◆ Brano fornito
La trama (con parole mie): avendolo seguito così da vicino, non potevo salutare il Mondiale appena conclusosi con la vittoria della Germania senza un post che ripercorresse le sue tappe più importanti - o almeno, quelle fondamentali per il sottoscritto -.
E' stata senza dubbio una kermesse combattuta, ricca di sorprese e delusioni, forse la migliore - insieme, per ragioni affettive, a quella del duemilasei - dal novantaquattro a questa parte.
L'appuntamento ora è tra due estati per gli Europei, e in Russia, nel duemiladiciotto.
Nel frattempo, come se fosse un film, ripercorro quello che è stato un mese all'insegna del pallone.







Non posso non cominciare, in questo senso, dalla partita inaugurale, giunta in un giorno lavorativamente molto pesante per il sottoscritto, arrivato a sera con la voglia di rivalsa di ogni outsider che si rispetti.
Purtroppo, i sogni di gloria sono rimasti inespressi - complice anche un arbitraggio più che scandaloso -, e Brasile - Croazia ha rappresentato una delle incazzature più feroci del Mondiale.






Fortunatamente la sofferenza è stata quasi immediatamente mitigata grazie alla debacle della Spagna Campione uscente - in tutti i sensi, di cui parlerò a breve -, in una partita già cult simboleggiata da un gol in pieno stile Holly&Benji di Van Persie, tra i più belli del Mondiale.






Questo torneo, però, è stato senza dubbio quello dei portieri: le emozioni più grandi ed i personaggi più incredibili sono stati quelli tra i pali.
Ochoa, istintivo e decisamente improvvisatore, attualmente senza contratto, è diventato da subito - con il suo Messico - uno degli eroi di casa Ford.
Peccato solo che il cammino dei Sombreros si sia interrotto brutalmente agli ottavi di finale.







La Spagna spocchiosa e radical chic del tiki-taka, invece, con la sua clamorosa eliminazione è stata una delle più grandi gioie del Mondiale. Conferma della maledizione che, dopo Francia '98, ha cominciato a colpire l'edizione successiva tutte le compagini detentrici del titolo.
Cinque pere dall'Olanda, due dal Cile, un'inutile vittoria contro l'Australia.
Roja quasi peggio dell'Italia, che è tutto dire.






Proprio l'Italia, dopo un'incoraggiante vittoria con l'Inghilterra al debutto - e, forse, una fiducia eccessiva nei propri mezzi maturata proprio a seguito di quel risultato - finisce praticamente peggio che nel duemiladieci, per la seconda volta successiva eliminata nella fase a gironi, tra polemiche e poco carattere.

◆ Problema
Riscrivi il brano sul Mondiale da "E' stata senza" fino a "che si rispetti.", sostituendo "kermesse" con "competizione".

◆ Materiale di partenza
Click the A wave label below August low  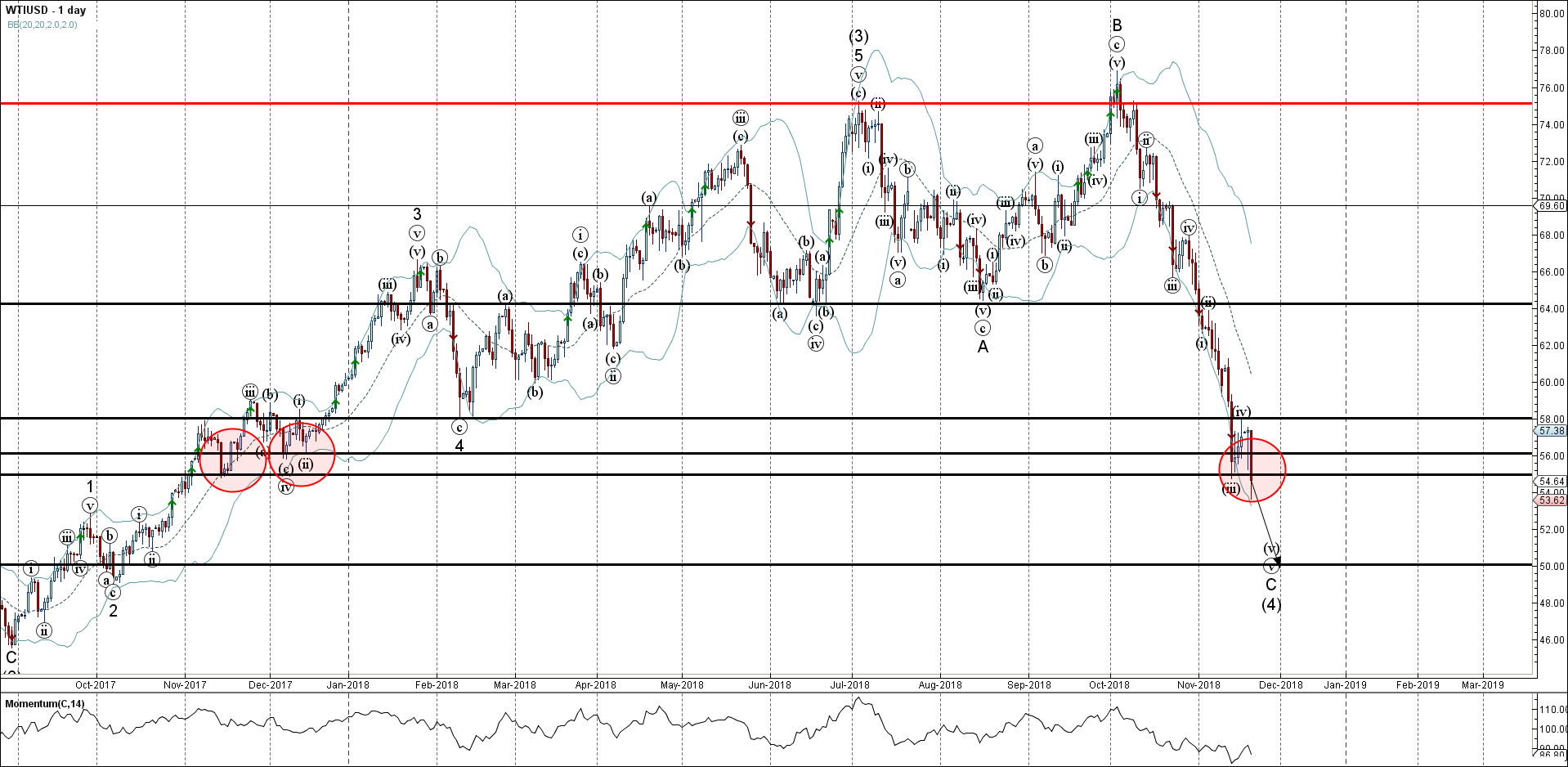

◆ Risposta
E' stata senza dubbio una competizione combattuta, ricca di sorprese e delusioni, forse la migliore - insieme, per ragioni affettive, a quella del duemilasei - dal novantaquattro a questa parte.
L'appuntamento ora è tra due estati per gli Europei, e in Russia, nel duemiladiciotto.
Nel frattempo, come se fosse un film, ripercorro quello che è stato un mese all'insegna del pallone.







Non posso non cominciare, in questo senso, dalla partita inaugurale, giunta in un giorno lavorativamente molto pesante per il sottoscritto, arrivato a sera con la voglia di rivalsa di ogni outsider che si rispetti.